1951 schuf er seine erste Antiskulptur: ein konvexes oder hohles Volumen, das mit Industrielack überzogen war. Ihn faszinierten die Glanz- und Matteffekte von Industrielacken (Glycerophthallack, Lacke, Kaltemaille) und die verschiedenen Bildträger (Aluminium, Hartfaserplatten, Metalloberflächen wie Auto- oder Lkw-Chassis). Er bezeichnete sich selbst als „Maler des Industriezeitalters“. Er verwendete geometrische abstrakte Formen in intensiven Farben und betonte dabei die Primärfarben. Wie sein Freund Victor Vasarely entwickelte Jean Dewasne ein rationales, beinahe mathematisches Werk, das er „plastische Ensembles“ nannte, ohne sich jedoch auf Kreise, Quadrate und Dreiecke zu beschränken.

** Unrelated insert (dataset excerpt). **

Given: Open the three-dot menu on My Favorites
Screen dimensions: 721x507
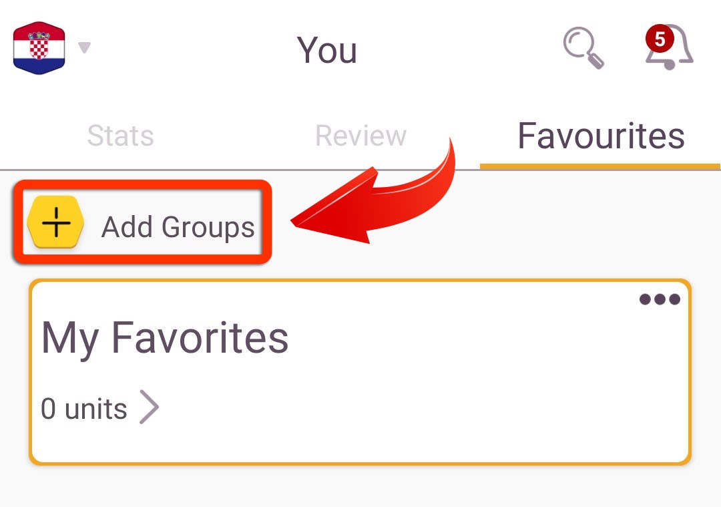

Bekannt für seine großformatigen, ausgesprochen modernen Wand- und Monumentalkompositionen, die mit Architektur- und Stadtplanungsprojekten verbunden sind, war er verantwortlich für die Farbgestaltung des Centre Pompidou (1970), diverse Dekorationen für die Renault-Zentrale (1975), U-Bahn-Stationen in Hannover (1975) und Rom (2000) sowie die monumentalen Fresken der Grande Arche de la Défense (1989).
Im Jahr 2011 wurden sein Werk und sein Archiv dem Staat geschenkt, der das Eigentum an Jean Dewasnes Werken an zahlreiche französische Museen übertrug, darunter das Musée d'Art Moderne de Paris, das ihm in der Vergangenheit zwei Ausstellungen widmete: 1969 "Dewasne: Wandmalereien" und 1975 "Dewasne: Antiskulpturen männlicher Gehirne" im ARC.